Exploiting Content from the Web

One of our main domain of application is that of Web content. We investigate methods to acquire and exploit content from the Web.

In [30], we analyze form-based websites to discover sequences of actions and values that result in a valid form submission. Rather than looking at the text or DOM structure of the form, our method is driven by solving constraints involving the underlying client-side JavaScript code. In order to deal with the complexity of client-side code, we adapt a method from program analysis and testing, concolic testing, which mixes concrete code execution, symbolic code tracing, and constraint solving to find values that lead to new code paths. While concolic testing is commonly used for detecting bugs in stand-alone code with developer support, we show how it can be applied to the very different problem of filling Web forms. We evaluate our system on a benchmark of both real and synthetic Web forms.

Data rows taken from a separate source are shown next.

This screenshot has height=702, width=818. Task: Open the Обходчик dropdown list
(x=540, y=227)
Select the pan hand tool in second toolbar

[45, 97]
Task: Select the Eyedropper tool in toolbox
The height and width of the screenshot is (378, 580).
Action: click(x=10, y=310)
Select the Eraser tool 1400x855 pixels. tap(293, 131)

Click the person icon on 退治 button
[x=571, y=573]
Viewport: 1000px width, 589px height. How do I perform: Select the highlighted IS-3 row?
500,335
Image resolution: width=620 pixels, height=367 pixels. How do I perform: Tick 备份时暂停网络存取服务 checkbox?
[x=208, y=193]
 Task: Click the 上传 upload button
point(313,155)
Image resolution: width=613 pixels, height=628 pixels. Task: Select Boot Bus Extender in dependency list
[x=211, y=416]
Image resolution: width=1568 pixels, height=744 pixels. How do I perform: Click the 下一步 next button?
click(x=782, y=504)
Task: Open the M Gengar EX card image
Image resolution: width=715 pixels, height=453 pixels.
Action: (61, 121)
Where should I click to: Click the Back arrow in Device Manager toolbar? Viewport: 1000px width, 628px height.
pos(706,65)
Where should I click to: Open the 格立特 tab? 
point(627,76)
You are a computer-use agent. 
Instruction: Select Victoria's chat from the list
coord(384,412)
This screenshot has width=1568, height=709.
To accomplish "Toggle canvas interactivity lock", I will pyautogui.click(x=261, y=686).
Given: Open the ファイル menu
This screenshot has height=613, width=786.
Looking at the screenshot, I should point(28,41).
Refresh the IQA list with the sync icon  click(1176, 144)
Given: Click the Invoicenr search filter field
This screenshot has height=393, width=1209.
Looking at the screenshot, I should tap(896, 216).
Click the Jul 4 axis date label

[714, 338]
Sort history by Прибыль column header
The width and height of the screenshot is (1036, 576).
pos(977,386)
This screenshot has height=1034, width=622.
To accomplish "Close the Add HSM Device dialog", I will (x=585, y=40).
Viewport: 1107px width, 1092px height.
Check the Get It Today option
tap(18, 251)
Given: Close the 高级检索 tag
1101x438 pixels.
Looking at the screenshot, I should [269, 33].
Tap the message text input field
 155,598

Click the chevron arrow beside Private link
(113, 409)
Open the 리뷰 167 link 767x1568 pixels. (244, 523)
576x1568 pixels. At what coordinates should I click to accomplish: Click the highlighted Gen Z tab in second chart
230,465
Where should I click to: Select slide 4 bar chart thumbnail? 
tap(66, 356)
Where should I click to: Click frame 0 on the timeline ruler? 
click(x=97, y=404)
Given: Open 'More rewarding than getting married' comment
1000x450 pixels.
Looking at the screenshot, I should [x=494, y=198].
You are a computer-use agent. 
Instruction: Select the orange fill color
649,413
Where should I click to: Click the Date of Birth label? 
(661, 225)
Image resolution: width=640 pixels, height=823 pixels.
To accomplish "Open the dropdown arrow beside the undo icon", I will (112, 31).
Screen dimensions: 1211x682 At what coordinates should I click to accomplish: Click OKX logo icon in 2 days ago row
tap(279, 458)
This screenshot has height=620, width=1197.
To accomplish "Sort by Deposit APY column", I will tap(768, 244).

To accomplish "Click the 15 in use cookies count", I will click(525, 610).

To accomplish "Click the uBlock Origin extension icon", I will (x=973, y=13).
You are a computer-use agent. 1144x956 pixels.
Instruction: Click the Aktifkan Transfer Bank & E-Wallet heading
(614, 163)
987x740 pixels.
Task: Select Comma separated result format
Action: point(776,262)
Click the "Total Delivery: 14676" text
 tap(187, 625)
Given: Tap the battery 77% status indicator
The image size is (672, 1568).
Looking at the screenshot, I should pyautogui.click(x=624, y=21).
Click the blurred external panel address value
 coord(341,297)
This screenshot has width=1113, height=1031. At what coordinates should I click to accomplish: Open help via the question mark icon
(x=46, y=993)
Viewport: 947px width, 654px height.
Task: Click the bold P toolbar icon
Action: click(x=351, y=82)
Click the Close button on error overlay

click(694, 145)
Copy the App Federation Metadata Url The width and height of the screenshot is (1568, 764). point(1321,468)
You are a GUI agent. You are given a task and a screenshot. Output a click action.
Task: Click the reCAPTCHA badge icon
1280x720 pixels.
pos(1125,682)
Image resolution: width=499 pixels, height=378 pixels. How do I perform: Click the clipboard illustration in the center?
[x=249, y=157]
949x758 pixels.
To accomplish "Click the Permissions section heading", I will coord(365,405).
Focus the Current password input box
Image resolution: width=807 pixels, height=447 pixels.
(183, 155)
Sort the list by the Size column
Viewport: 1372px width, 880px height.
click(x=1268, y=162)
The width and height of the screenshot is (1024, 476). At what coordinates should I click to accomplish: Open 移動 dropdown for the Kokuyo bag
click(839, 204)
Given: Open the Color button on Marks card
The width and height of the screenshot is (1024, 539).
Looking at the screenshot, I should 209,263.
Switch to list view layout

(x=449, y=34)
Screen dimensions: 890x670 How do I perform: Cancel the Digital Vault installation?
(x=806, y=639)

In [21], we investigate focused crawling: collecting as many Web pages relevant to a target topic as possible while avoiding irrelevant pages, reflecting limited resources available to a Web crawler. We improve on the efficiency of focused crawling by proposing an approach based on reinforcement learning. Our algorithm evaluates hyperlinks most profitable to follow over the long run, and selects the most promising link based on this estimation. To properly model the crawling environment as a Markov decision process, we propose new representations of states and actions considering both content information and the link structure. The size of the state-action space is reduced by a generalization process. Based on this generalization, we use a linear-function approximation to update value functions. We investigate the trade-off between synchronous and asynchronous methods. In experiments, we compare the performance of a crawling task with and without learning; crawlers based on reinforcement learning show better performance for various target topics.

Finally, in [23], [24] we propose a framework to follow the dynamics of vanished Web communities, based on the exploration of corpora of Web archives. To achieve this goal, we define a new unit of analysis called Web fragment: a semantic and syntactic subset of a given Web page, designed to increase historical accuracy. This contribution has practical value for those who conduct large-scale archive exploration (in terms of time range and volume) or are interested in computational approaches to Web history and social science.